** Questions on the material **
1 – In the ACA passage on emergency department use, how would you translate this sentence into Spanish: "However, insurance status is not the only factor driving emergency department utilization."
2 – According to the ACA passage on emergency department use, what two major goals has the Affordable Care Act been promoted with?
3 – Pick up the ACA passage on emergency department use after its last sentence and carry it on.

** Page excerpt **

------------

The Affordable Care Act (ACA) has been promoted with two major goals: expanding health insurance coverage and reducing healthcare costs. Part of the cost reduction is expected to be achieved through the expanded coverage. The proposal is that uninsured patients make use of the emergency department of their local hospital as a primary healthcare option more often than an insured patient with a comparable condition. The insured patient will visit a primary care physician for certain ailments because that visit will be covered. By contrast, the uninsured patient will go the emergency department knowing that they legally cannot be denied treatment because of their insurance status.
Since emergency department visits are most costly than a comparable visit to a primary care physician, this pattern of behavior could contribute to higher healthcare costs. Further, if an uninsured individual delays seeking treatment because of cost concerns, when they finally do seek treatment they may be in a more critical condition, requiring additional care than if they had been seen earlier, and possibly developing more complications and needing a longer period of recovery. All of these factors can further drive up costs beyond the difference inherent in usage of the emergency department.
However, insurance status is not the only factor driving emergency department utilization. It has been observed in some hospitals that nonurgent visits to the emergency department are primarily the result of uncertainty on the part of the patient as to the true severity of their condition. While trained medical personnel could distinguish the urgent and nonurgent cases after the fact, the initial presentations of both classes of patients were very similar. Access to different healthcare options also affects decision making, as do other socioeconomic and educational factors. In that context, changing insurance status may not actually decrease emergency department utilization.

------------

** Record set **
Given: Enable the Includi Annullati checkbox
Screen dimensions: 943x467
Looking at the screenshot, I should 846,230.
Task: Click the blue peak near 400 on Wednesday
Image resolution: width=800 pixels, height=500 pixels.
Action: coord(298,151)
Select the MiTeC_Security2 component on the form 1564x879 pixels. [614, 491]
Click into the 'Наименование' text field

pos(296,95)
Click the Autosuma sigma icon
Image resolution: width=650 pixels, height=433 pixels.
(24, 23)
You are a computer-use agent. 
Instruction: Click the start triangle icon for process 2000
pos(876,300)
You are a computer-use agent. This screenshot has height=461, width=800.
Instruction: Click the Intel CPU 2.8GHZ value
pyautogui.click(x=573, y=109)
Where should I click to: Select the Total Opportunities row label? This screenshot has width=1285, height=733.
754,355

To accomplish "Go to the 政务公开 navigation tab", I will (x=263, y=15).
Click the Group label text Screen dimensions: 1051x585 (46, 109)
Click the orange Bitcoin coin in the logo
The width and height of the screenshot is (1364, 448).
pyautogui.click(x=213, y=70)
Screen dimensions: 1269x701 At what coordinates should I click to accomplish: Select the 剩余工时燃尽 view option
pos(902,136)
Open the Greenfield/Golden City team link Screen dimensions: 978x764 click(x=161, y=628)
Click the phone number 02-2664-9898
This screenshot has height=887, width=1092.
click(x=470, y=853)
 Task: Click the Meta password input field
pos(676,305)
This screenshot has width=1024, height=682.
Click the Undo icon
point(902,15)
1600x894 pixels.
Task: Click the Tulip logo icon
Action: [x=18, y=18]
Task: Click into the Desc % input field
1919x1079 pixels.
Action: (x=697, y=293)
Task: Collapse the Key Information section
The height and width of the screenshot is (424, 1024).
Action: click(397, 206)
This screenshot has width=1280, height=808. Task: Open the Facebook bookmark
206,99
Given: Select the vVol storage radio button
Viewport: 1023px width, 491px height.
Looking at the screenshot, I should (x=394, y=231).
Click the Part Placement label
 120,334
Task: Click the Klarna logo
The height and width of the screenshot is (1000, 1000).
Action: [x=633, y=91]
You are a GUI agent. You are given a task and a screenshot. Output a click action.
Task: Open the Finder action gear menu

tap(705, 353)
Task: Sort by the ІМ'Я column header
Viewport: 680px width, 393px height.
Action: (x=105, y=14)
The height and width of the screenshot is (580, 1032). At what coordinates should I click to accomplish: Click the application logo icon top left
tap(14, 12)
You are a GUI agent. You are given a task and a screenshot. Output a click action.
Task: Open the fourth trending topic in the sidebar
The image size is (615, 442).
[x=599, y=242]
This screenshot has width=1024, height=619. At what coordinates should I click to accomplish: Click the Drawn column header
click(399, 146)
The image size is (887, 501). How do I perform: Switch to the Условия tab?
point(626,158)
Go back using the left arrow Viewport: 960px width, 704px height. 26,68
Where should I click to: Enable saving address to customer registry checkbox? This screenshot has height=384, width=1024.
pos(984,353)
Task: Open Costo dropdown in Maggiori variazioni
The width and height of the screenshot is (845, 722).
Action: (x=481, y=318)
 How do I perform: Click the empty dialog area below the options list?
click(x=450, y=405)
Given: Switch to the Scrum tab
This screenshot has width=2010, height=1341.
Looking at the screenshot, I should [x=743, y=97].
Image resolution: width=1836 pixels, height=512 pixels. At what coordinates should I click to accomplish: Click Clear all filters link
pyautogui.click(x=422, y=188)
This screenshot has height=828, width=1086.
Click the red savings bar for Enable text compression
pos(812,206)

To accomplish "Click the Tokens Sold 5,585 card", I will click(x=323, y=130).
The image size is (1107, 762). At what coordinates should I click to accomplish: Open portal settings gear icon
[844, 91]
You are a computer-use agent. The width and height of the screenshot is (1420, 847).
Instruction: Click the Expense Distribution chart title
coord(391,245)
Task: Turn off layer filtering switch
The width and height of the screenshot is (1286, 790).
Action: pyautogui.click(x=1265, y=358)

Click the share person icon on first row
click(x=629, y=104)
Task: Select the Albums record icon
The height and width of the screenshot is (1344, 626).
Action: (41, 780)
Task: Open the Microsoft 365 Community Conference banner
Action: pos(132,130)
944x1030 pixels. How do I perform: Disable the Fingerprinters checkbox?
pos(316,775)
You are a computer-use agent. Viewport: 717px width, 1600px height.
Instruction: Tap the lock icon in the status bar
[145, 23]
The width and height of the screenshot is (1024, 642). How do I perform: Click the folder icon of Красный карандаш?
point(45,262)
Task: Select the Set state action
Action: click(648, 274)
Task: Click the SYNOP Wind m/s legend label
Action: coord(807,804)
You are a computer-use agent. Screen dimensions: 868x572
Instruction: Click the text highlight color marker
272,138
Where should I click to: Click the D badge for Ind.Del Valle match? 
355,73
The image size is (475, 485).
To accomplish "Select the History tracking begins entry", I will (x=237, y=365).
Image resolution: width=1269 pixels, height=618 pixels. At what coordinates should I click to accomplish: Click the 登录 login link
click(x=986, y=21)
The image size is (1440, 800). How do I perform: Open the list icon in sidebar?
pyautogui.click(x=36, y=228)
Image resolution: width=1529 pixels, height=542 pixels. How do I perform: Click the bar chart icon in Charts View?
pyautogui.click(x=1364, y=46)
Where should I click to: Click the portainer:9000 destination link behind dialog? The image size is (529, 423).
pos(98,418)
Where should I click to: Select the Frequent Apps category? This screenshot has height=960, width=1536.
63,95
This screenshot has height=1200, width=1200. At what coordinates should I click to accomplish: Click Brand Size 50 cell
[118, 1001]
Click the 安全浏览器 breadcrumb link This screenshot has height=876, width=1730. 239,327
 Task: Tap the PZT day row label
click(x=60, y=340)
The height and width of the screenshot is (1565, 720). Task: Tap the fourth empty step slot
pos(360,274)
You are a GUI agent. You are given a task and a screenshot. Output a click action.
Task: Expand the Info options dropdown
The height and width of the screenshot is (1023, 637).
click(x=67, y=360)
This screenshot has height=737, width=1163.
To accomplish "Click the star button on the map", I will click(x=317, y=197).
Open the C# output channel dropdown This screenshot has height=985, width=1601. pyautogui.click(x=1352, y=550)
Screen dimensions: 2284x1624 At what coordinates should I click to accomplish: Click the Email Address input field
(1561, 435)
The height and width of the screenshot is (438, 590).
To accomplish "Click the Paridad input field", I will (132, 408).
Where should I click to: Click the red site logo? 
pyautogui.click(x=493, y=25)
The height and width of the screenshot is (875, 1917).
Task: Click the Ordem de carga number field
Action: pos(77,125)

------------

** Task-by-task results **
1 – Sin embargo, la condición de asegurado no es el único factor que impulsa el uso de los servicios de urgencias.

2 – Expanding health insurance coverage and reducing healthcare costs.

3 –
EpiCenter has been collecting data on emergency department usage for nearly a decade in several states. The latest version of the American Community Survey included population-level data on coverage for several classes of health insurance by geography. Combining these two data sources provided a unique opportunity to ask the question of how insurance coverage relates to emergency department usage at the population level, and how it compares as a predictor of usage relative to other traditional factors in healthcare discrepancies such as poverty rate and racial population distributions.
Our first observation is that emergency department utilization by residents of a zip code declines as the distance between a zip code and the nearest emergency department increases. This effect is not just for patients using the emergency department nearest to their home zip code, but for all emergency department visits. It suggests that access to healthcare alternatives is an important consideration in healthcare utilization decisions.
It has been widely observed that the number of people with an income below the federal poverty standard in a geographic area is a significant predictor of healthcare-related discrepancies. We divided zip codes into four groups using standard cutoffs for the population rate of individuals with income below the federal poverty standard. These groups are defined as less than 5% of the population with income below the federal poverty standard, between 5% (inclusive) and 10% (exclusive), between 10% (inclusive) and 20% (exclusive), and greater than or equal to 20% of the population.
This plot shows the distribution of emergency department usage for each of the four groups of zip codes. The median of the usage rate for each group increases with the increasing percentage of people with incomes below the poverty standard. While the range for the first category in particular is comparable to the range for the final category, the central mass of the distributions do not fully overlap. The fact that the notched regions do not overlap provides a heuristic indication that there is a statistically significant difference between the groups.
This plot demonstrates that the percentage of the population in a zip code with public insurance coverage is also an indicator of emergency department usage; the more people in a zip code with public insurance, the more visits to the emergency department were observed. This holds true for just the rate of Medicaid insurance in a zip code as well. Both categories are more strongly associated with more emergency department usage than the rate of not having any insurance coverage. If this observation bears out, it could have implications for ACA implementation, particularly in those states which are increasing Medicaid coverage to meet ACA goals.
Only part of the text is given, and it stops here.